Work instruction: Below are the entries to work from; restate word for word the portion that opens with the line containing "This screenshot has height=1395, width=2576." and closes with the line containing "Open the AI tab in top toolbar", keeping both.

Source material:

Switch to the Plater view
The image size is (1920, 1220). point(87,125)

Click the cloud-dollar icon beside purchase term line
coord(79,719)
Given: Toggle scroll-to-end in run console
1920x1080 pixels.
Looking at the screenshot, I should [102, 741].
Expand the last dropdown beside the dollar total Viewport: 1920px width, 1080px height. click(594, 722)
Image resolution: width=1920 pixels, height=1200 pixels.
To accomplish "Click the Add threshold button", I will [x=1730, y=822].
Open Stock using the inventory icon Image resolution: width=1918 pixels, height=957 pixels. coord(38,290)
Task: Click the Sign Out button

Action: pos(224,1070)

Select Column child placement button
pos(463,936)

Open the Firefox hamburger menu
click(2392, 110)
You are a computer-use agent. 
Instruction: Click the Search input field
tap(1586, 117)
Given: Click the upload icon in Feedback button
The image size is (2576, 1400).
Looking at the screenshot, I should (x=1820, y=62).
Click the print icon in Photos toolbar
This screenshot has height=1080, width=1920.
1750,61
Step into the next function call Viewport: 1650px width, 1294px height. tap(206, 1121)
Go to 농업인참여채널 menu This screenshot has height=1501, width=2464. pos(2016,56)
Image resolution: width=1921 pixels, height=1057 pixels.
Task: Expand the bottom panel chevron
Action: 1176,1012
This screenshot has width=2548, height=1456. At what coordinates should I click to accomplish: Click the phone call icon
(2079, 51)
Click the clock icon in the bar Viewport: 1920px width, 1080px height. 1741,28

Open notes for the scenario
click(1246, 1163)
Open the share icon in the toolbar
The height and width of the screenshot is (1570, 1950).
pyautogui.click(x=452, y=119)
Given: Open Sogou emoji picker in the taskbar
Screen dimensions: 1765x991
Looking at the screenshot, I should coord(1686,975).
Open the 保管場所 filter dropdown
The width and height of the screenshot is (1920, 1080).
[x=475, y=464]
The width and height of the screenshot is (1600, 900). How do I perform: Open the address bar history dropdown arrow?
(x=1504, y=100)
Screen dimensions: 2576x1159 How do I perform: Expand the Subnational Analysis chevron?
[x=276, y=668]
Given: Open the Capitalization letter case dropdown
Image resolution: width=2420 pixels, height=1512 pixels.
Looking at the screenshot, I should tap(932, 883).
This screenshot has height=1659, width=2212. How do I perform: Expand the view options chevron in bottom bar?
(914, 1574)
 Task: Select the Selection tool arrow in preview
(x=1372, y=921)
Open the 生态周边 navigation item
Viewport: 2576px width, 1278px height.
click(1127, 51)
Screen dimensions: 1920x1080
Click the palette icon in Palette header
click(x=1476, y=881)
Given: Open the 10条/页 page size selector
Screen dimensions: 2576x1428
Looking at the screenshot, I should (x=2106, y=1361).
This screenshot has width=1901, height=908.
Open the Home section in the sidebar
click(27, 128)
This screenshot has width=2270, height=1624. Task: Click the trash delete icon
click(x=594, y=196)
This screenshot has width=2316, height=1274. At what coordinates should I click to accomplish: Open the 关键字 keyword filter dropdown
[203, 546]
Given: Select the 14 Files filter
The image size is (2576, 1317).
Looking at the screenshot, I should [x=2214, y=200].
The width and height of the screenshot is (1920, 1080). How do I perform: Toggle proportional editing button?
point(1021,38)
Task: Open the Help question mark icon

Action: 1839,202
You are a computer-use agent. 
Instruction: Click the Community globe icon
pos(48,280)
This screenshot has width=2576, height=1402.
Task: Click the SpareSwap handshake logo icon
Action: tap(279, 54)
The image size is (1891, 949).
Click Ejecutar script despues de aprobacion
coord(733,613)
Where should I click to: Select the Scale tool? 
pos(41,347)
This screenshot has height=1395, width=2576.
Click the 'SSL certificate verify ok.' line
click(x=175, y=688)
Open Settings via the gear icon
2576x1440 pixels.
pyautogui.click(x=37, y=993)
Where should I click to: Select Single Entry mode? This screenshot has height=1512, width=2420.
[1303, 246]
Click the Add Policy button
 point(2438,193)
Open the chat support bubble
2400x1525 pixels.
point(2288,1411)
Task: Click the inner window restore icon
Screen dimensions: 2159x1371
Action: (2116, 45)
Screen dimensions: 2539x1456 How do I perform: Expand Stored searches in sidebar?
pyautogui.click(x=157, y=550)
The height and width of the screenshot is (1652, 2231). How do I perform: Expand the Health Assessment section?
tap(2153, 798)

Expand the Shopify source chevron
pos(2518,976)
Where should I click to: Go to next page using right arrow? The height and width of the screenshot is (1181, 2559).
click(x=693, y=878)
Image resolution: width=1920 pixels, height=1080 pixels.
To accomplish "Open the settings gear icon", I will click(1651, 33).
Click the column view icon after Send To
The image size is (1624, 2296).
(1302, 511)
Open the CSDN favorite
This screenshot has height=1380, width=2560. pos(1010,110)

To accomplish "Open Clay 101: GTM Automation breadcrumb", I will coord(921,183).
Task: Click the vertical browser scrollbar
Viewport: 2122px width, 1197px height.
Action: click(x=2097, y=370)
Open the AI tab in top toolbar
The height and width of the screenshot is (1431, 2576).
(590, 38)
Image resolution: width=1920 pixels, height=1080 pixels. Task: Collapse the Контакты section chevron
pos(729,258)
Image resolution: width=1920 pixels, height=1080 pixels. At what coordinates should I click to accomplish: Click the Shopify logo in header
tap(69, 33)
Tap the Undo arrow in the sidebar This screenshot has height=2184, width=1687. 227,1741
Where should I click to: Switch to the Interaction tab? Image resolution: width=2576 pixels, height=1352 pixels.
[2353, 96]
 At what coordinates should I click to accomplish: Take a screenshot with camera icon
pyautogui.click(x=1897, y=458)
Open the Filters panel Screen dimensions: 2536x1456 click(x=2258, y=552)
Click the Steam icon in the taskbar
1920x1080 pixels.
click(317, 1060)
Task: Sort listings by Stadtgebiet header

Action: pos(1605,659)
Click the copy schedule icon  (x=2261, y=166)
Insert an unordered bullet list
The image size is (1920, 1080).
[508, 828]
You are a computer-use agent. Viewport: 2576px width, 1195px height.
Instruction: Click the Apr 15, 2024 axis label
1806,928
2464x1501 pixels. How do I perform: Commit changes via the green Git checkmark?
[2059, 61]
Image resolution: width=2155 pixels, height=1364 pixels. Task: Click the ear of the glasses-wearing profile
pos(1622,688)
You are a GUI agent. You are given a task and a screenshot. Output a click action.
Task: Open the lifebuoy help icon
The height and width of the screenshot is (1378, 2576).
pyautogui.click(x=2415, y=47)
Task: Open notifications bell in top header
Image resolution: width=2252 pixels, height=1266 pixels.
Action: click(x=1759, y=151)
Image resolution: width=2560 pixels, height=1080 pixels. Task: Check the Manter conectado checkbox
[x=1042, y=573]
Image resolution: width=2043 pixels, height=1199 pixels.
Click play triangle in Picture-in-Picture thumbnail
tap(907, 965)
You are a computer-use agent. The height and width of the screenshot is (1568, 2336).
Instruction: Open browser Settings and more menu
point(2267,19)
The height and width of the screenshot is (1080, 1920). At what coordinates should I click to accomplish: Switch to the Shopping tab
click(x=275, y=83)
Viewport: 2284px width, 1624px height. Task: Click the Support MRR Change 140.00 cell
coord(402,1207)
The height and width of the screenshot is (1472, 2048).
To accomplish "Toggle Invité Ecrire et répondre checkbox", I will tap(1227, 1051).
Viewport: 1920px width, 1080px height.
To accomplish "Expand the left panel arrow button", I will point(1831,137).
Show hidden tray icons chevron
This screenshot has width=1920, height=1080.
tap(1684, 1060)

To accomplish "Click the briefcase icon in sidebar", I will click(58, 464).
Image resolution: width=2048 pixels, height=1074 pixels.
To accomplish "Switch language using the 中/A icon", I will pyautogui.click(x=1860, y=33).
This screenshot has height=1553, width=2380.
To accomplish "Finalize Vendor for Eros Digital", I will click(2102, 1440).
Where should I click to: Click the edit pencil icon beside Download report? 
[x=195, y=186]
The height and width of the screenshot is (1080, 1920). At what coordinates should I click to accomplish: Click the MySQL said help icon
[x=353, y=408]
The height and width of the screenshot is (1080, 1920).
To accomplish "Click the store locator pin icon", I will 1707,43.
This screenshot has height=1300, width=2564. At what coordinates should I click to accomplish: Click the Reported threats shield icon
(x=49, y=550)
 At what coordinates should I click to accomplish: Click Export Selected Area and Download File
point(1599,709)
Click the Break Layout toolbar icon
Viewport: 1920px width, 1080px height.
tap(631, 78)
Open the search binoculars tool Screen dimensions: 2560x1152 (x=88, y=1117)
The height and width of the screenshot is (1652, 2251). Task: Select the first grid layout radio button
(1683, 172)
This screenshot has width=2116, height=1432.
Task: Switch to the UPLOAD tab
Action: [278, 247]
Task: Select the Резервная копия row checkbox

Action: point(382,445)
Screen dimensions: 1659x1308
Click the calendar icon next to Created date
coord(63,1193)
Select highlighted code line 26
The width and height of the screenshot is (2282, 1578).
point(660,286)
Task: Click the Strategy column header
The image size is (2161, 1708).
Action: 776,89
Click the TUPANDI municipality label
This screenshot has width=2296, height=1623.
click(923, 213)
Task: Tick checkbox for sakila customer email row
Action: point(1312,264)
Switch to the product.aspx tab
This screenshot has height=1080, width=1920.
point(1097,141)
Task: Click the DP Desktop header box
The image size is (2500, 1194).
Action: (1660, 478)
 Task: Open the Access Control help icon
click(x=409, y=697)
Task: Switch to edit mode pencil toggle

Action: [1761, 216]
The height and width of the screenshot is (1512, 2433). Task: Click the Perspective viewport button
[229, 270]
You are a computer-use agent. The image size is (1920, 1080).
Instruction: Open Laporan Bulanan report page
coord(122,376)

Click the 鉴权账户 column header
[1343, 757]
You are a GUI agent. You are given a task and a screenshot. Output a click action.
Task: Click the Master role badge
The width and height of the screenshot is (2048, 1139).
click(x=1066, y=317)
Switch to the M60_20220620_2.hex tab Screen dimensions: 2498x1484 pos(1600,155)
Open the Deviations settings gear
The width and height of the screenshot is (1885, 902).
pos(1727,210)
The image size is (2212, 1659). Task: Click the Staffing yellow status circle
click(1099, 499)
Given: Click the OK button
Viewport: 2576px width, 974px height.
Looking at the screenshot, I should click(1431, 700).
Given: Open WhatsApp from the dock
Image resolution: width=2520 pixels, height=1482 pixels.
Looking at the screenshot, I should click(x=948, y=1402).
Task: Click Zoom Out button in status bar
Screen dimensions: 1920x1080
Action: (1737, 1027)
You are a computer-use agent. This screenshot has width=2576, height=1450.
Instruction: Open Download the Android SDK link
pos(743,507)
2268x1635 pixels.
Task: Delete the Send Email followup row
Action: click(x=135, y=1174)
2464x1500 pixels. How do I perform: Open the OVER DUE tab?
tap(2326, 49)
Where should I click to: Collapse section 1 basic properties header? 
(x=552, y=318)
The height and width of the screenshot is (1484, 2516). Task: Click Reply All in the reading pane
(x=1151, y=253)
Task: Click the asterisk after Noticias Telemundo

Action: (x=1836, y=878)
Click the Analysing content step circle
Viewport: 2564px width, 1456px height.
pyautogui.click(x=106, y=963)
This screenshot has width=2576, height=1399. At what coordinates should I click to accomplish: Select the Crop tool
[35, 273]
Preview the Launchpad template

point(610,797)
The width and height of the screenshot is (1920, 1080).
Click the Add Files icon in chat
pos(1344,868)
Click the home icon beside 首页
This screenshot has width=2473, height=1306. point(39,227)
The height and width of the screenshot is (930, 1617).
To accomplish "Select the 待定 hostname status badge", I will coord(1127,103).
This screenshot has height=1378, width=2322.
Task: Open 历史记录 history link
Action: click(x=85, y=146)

Output below:
This screenshot has height=1395, width=2576.
Click the 'SSL certificate verify ok.' line
click(x=175, y=688)
Open Settings via the gear icon
2576x1440 pixels.
pyautogui.click(x=37, y=993)
Where should I click to: Select Single Entry mode? This screenshot has height=1512, width=2420.
[1303, 246]
Click the Add Policy button
 point(2438,193)
Open the chat support bubble
2400x1525 pixels.
point(2288,1411)
Task: Click the inner window restore icon
Screen dimensions: 2159x1371
Action: (2116, 45)
Screen dimensions: 2539x1456 How do I perform: Expand Stored searches in sidebar?
pyautogui.click(x=157, y=550)
The height and width of the screenshot is (1652, 2231). How do I perform: Expand the Health Assessment section?
tap(2153, 798)

Expand the Shopify source chevron
pos(2518,976)
Where should I click to: Go to next page using right arrow? The height and width of the screenshot is (1181, 2559).
click(x=693, y=878)
Image resolution: width=1920 pixels, height=1080 pixels.
To accomplish "Open the settings gear icon", I will click(1651, 33).
Click the column view icon after Send To
The image size is (1624, 2296).
(1302, 511)
Open the CSDN favorite
This screenshot has height=1380, width=2560. pos(1010,110)

To accomplish "Open Clay 101: GTM Automation breadcrumb", I will coord(921,183).
Task: Click the vertical browser scrollbar
Viewport: 2122px width, 1197px height.
Action: click(x=2097, y=370)
Open the AI tab in top toolbar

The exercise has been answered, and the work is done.